Menteri Dalam Negeri (Mendagri) Muhammad Tito Karnavian mengapresiasi program bedah Rumah Tidak Layak Huni (RTLH) di wilayah Papua yang digagas oleh Kementerian Perumahan dan Kawasan Permukiman (PKP). Dia menyebutkan permasalahan perumahan di Papua masih cukup tinggi lantaran banyak masyarakat yang belum memiliki rumah layak huni.
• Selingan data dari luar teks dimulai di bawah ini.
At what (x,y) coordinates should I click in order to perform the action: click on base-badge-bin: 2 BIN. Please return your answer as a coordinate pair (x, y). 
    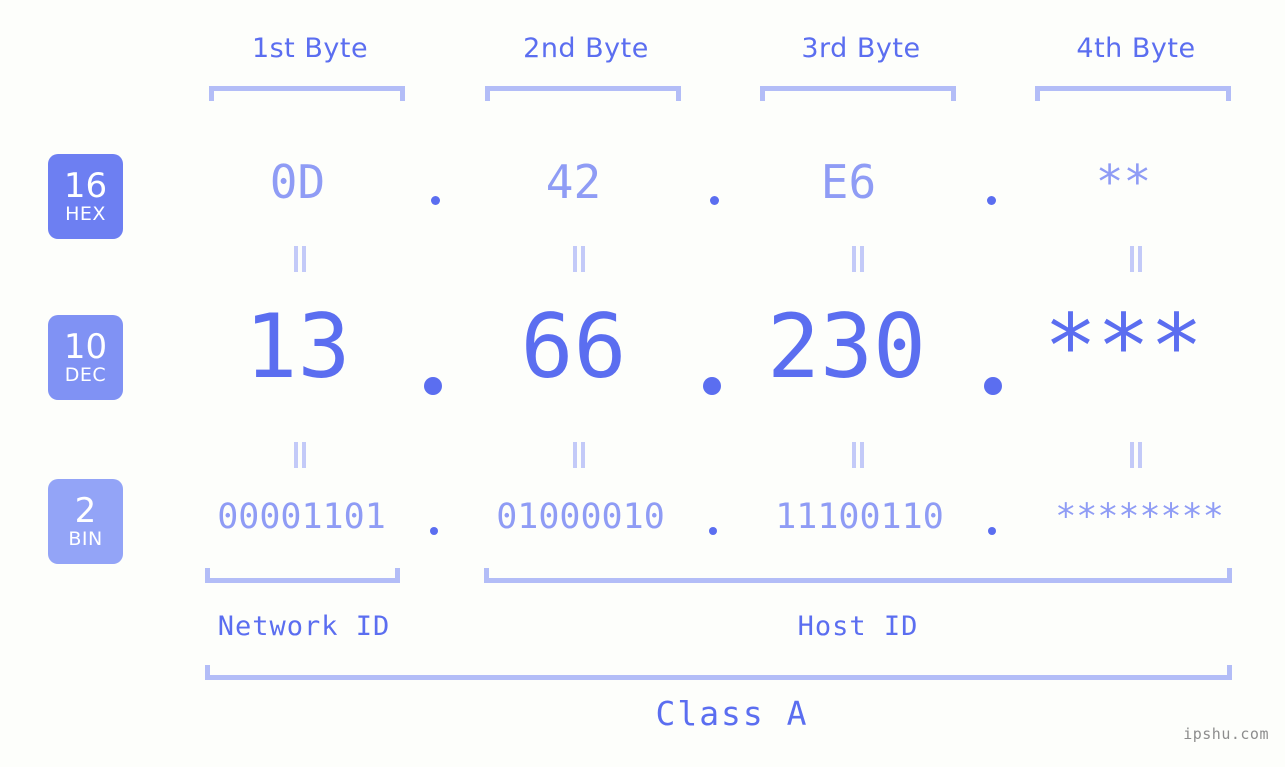
    Looking at the image, I should click on (86, 522).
Hal itu diungkapkan Tito usai Rapat Persiapan Pembangunan dan Rehabilitasi Rumah Layak Huni di 6 Provinsi di Wilayah Papua di Kantor Pusat Kementerian Dalam Negeri (Kemendagri), Jakarta, hari ini.

"Ini Pak Menteri PKP punya program yang sangat luar biasa, baik rumah subsidi maupun bedah rumah dan lain-lain. Bahkan untuk yang bedah rumah ini, tadi minimal dia mengalokasikan 21.000 (rumah di wilayah Papua)," kata Tito dalam keterangan tertulis, Rabu (15/4/2026).

SCROLL TO CONTINUE WITH CONTENT

Dia mengakui belum pernah ada program perumahan yang masif seperti yang dilakukan oleh Kementerian PKP saat ini. Bahkan, Kementerian PKP juga memiliki program khusus untuk daerah perbatasan, termasuk di wilayah Papua.

Tito mengatakan masifnya program tersebut akan sulit dilakukan jika hanya mengandalkan Anggaran Pendapatan dan Belanja Daerah (APBD). Hal ini mengingat wilayah Papua memiliki enam provinsi dan 42 kabupaten/kota.

"Kalau kita secara mudah-mudah aja ya, 21.000 dibagi 42 kabupaten/kota kan lebih kurang hampir 500. Itu berapa biaya yang harus dikeluarkan APBD setiap kabupaten/kota yang ada di sana?" tuturnya.

"Kami menyampaikan apresiasi yang tinggi kepada Pak Menteri Perumahan, Pak Ara Sirait atas program perumahan termasuk bedah rumah di antaranya dengan jumlah yang cukup signifikan di Papua, Tanah Papua," sambungnya.

Sementara itu, Menteri PKP Maruarar Sirait menjelaskan, selain bedah rumah, pihaknya juga menyiapkan sejumlah program perumahan bagi masyarakat Papua seperti Kredit Usaha Rakyat (KUR) Perumahan dan rumah subsidi.

"Kemudian juga ada kawasan kumuh tiga (lokasi) yang diperbaiki yaitu di Papua Induk, di Jayapura, kemudian di Papua Selatan dan juga di Sorong. Jadi programnya itu masif," tutup Maruarar.

Turut hadir dalam forum tersebut yakni Wakil Menteri Dalam Negeri (Wamendagri) Ribka Haluk, Kepala Badan Pusat Statistik (BPS) Amalia Adininggar Widyasanti, jajaran Komite Eksekutif Percepatan Pembangunan Otonomi Khusus Papua, serta gubernur maupun perwakilan dari wilayah Papua.